Edited by Cassie Wilson

Corals are keystone species that create the structure of coral reefs. These cousins to anemones create a calcium carbonate (limestone-like) skeleton, as they grow. They live in partnership with microscopic, photosynthesizing, symbiotic algae, known as dinoflagellates, from the family Symbiodiniacea (LaJeunesse et al., 2018). Corals rely on their symbionts to provide them with key nutrients while corals protect these microscopic algae inside their tissues. There are two main ways corals can establish their relationship with Symbiodiniacea: either by receiving them from their parents or from the environment. Environmental pools of these symbionts can be at very low densities in seawater or sediments or growing on algae, but they can be important ways for corals to pick up different kinds of symbionts with different tolerances to environmental conditions. While environmental sources of these algae have been previously studied, a new study has found strong evidence for how fishes can play a role in the distribution of these symbiotic algae.

Working in Moorea in French Polynesia, Grupstra et al. (2021) looked into how different types of fishes may play a role in distributing symbionts over a reef. They looked at several species that actually feed on corals (corallivores) as part of their diet, including species that exclusively feed on corals (obligate – largely butterflyfishes), those that only occasionally feed on corals (facultative – largely parrotfishes) and several that feed on algae (surgeonfishes) as a control. Previous studies have shown that Symbiodiniacea can survive passage through the guts of some fishes (Castro-Sanguino & Sánchez, 2012); so, to find out if this was the case, Grupstra and co. looked through the feces from freshly collected fishes. They wanted to know if these fishes could help distribute Symbiodiniacea. 

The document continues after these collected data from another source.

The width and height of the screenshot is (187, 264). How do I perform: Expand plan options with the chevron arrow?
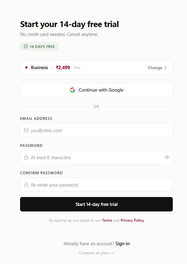(165, 68)
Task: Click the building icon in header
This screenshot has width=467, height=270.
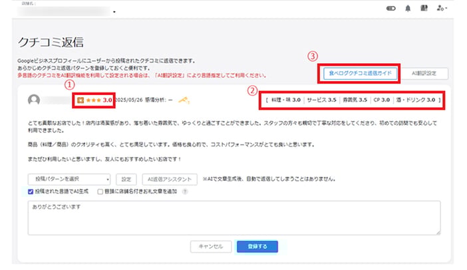Action: (x=424, y=9)
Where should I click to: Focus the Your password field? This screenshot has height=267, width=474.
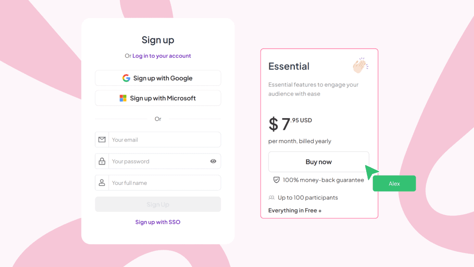pos(159,161)
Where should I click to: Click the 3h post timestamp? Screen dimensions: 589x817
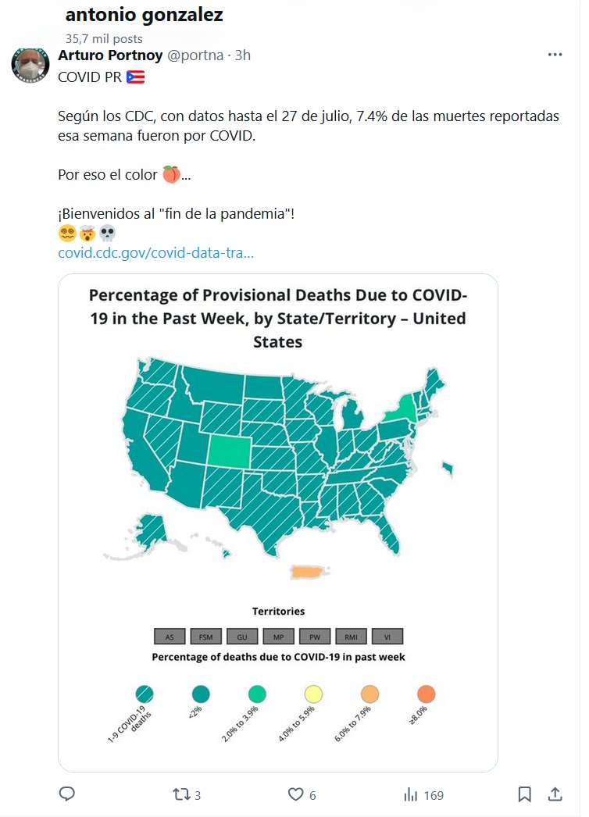point(243,55)
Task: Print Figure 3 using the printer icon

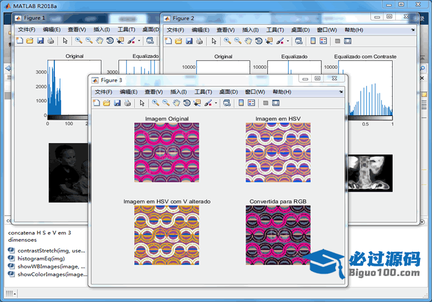Action: [127, 103]
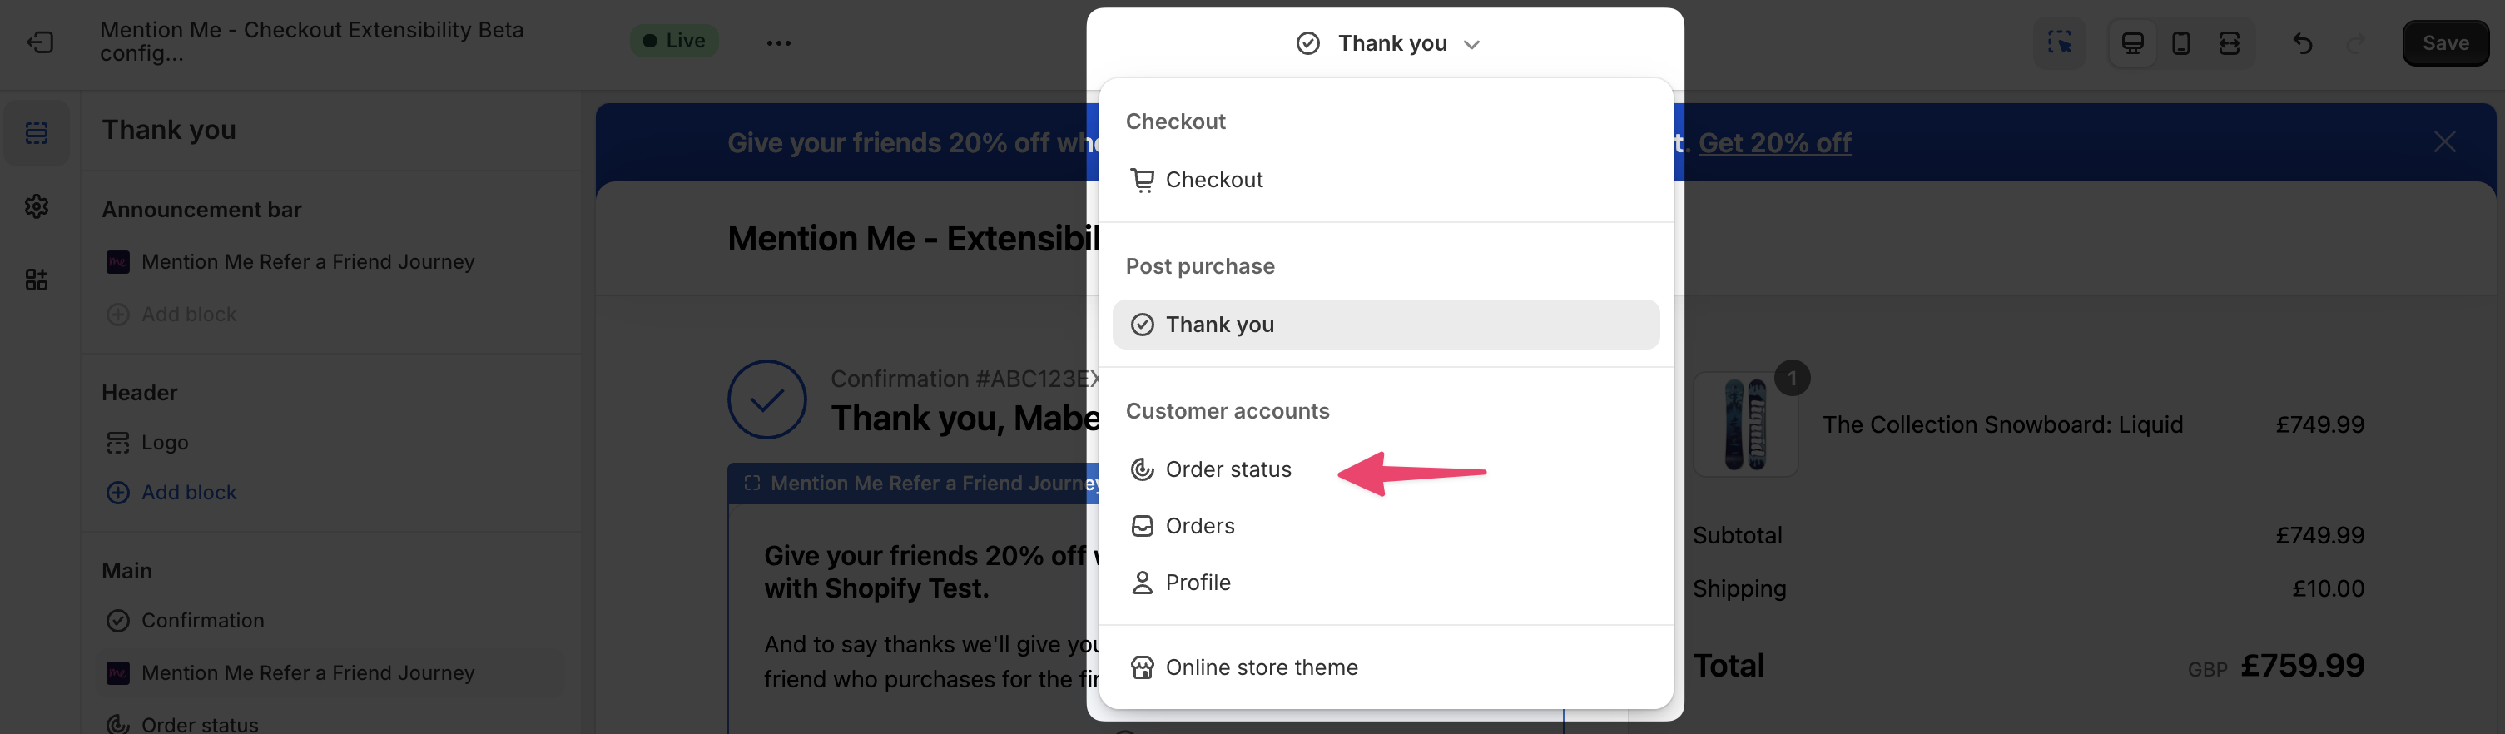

What they found was astonishing! Live Symbiodiniacea could be found in all samples of obligate corallivores, over 80% of facultative corallivores, and even in over 30% of non-coral feeder’s feces. Obligate corallivores had 4-7 orders of magnitude more live symbionts in their feces than sediment or water samples, and facultative corallivores also had several orders of magnitude more live Symbiodiniacea (Figure 1). It appears these species have a great capacity to export live symbionts from their diet to other corals. The authors even tried to calculate the approximate transfer of symbiont cells from fish feces. By measuring rates of fecal discharge and combining this with the density of live symbionts standardized per volume of feces, the authors were able to estimate that millions of symbionts are potentially released by obligate corallivores alone, enriching the environment with Symbiodiniacea that could be used by coral species.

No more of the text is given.